The molecular ion peak (M⁺) in a spectra has the highest m/z value.
We can use precise atomic masses to confirm the molecular formula based on the M+ peak.

For Example: Determining the molecular formula of a compound with M⁺ = 58.12

Worked example using M+ = 58.12 to suggest a molecular formula, e.g. C4H10.

Fragmentation

Inside a mass spectrometer, molecular ions can break into fragments.

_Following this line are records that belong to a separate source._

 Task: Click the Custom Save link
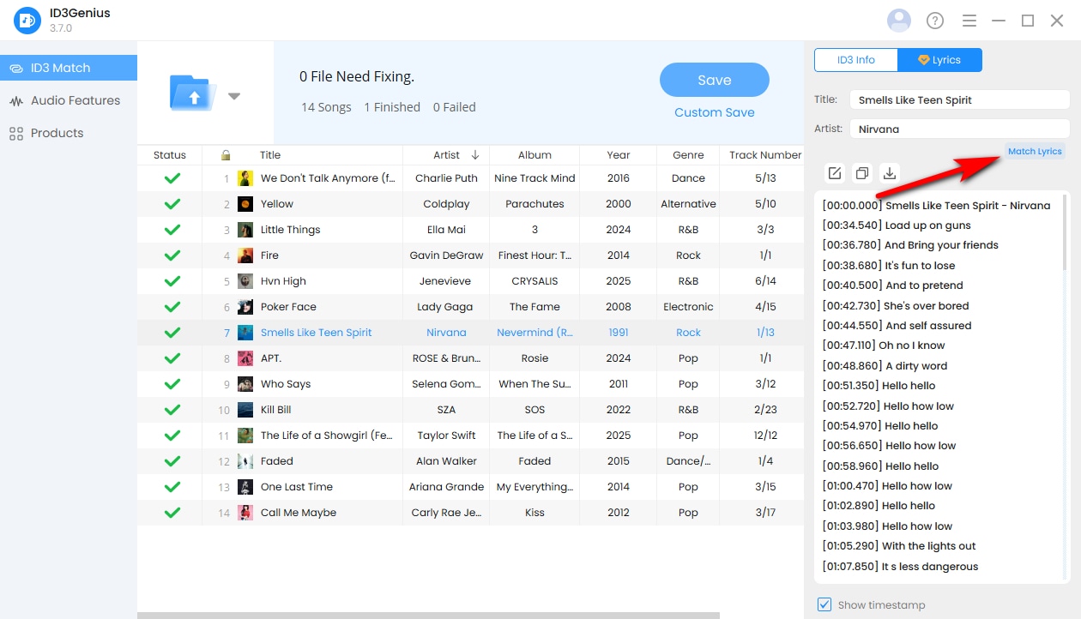[714, 112]
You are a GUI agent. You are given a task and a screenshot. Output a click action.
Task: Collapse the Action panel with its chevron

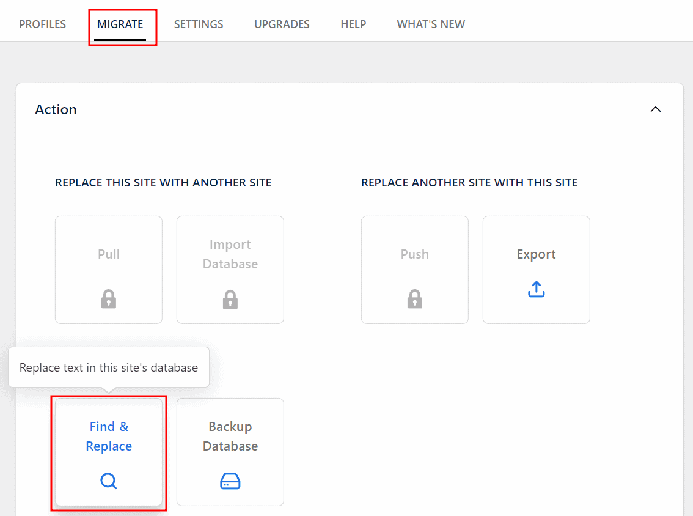(656, 109)
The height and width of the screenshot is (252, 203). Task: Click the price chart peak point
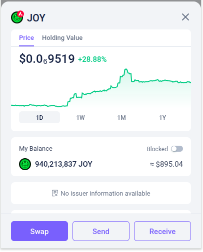point(126,69)
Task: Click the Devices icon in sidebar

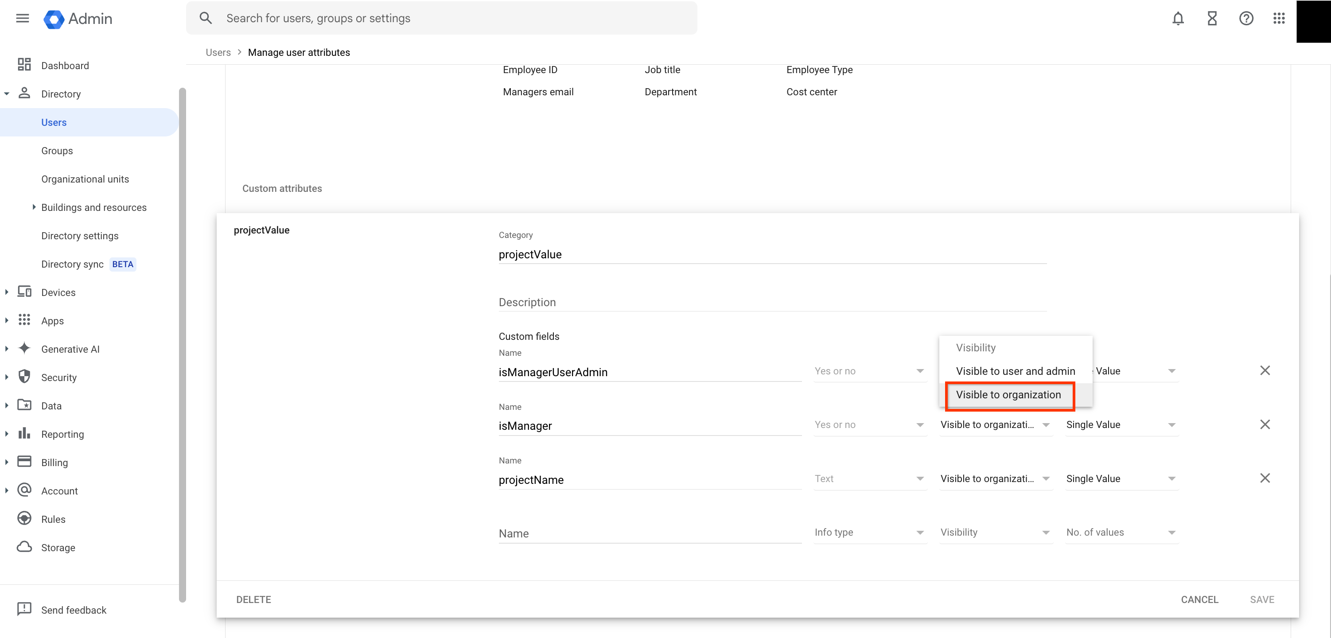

Each fragment forms a smaller ion and shows up as a peak at a lower m/z.
These peaks help identify parts of the molecule.

Worked Example: Fragmentation patterns of isomers

For example, Hydrocarbons A and B both have a molecular formula of C₄H₁₀ (same molecular ion peak), however they have different fragment patterns in their spectra, showing different structures,

Fragmentation patterns in mass spectra for C4H10 isomers highlighting m/z 15, 29 and 43.

Fragment peaks at 15 and 43 show a CH₃ fragment and C₃H₇ fragment. However, no fragment at 29 means no C₂H₅ group. This means the likely possible structure is CH₃CH(CH₃)CH₃

Fragmentation example showing peaks confirming a branched alkane structure.

The extra peak at m/z 29 for Hydrocarbon B means it has a C₂H₅ group in its structure (as well as a CH₃ and C₃H₇ group). This would indicate CH₃CH₂CH₂CH₃ as its structure.

The [M+1]⁺ Peak

The M+1 peak is a small peak 1 unit higher than the main molecular ion peak, M⁺, caused by molecules containing one carbon-13 atom.

Illustration of an M+1 peak one unit above the molecular ion peak caused by 13C.

The [M+2]⁺ Peak – Identifying Cl and Br

Organic compounds that contain chlorine or bromine will have an M+2 peak.
This is because chlorine and bromine both have isotopes that differ by a mass number of 2 (Cl-35 and Cl-37 and Br-79 and Br-81).

For example: The mass spectra for chloromethane shows an M+2 peak.
The main molecular ion peak is at 50 (contains the Cl-35 isotope) and 52 (contains the Cl-37 isotope),

Isotopic pattern for chloromethane showing M and M+2 peaks due to 35Cl and 37Cl.

The [M+2]⁺ peak helps detect chlorine and bromine.

For chlorine, the ratio of ³⁵Cl to ³⁷Cl is 3:1 so if Cl is present in the compound, M⁺ and M+2⁺ peaks appear in a 3:1 ratio.

For bromine, The ratio of ⁷⁹Br to ⁸¹Br is 1:1, so M⁺ and M+2⁺ peaks appear with equal height (a 1:1 ratio).

This helps confirm if Cl or Br is in the compound.

Summary

Mass spectrometry measures m/z to identify compounds; the molecular ion peak M⁺ gives Mr.
Fragment peaks come from the molecular ion breaking into smaller ions and reveal structural features.
An M+1 peak indicates ¹³C in the molecule.
M and M+2 patterns diagnose halogens: Cl ≈ 3:1 and Br ≈ 1:1.
Combine M⁺ value with precise atomic masses to confirm a molecular formula.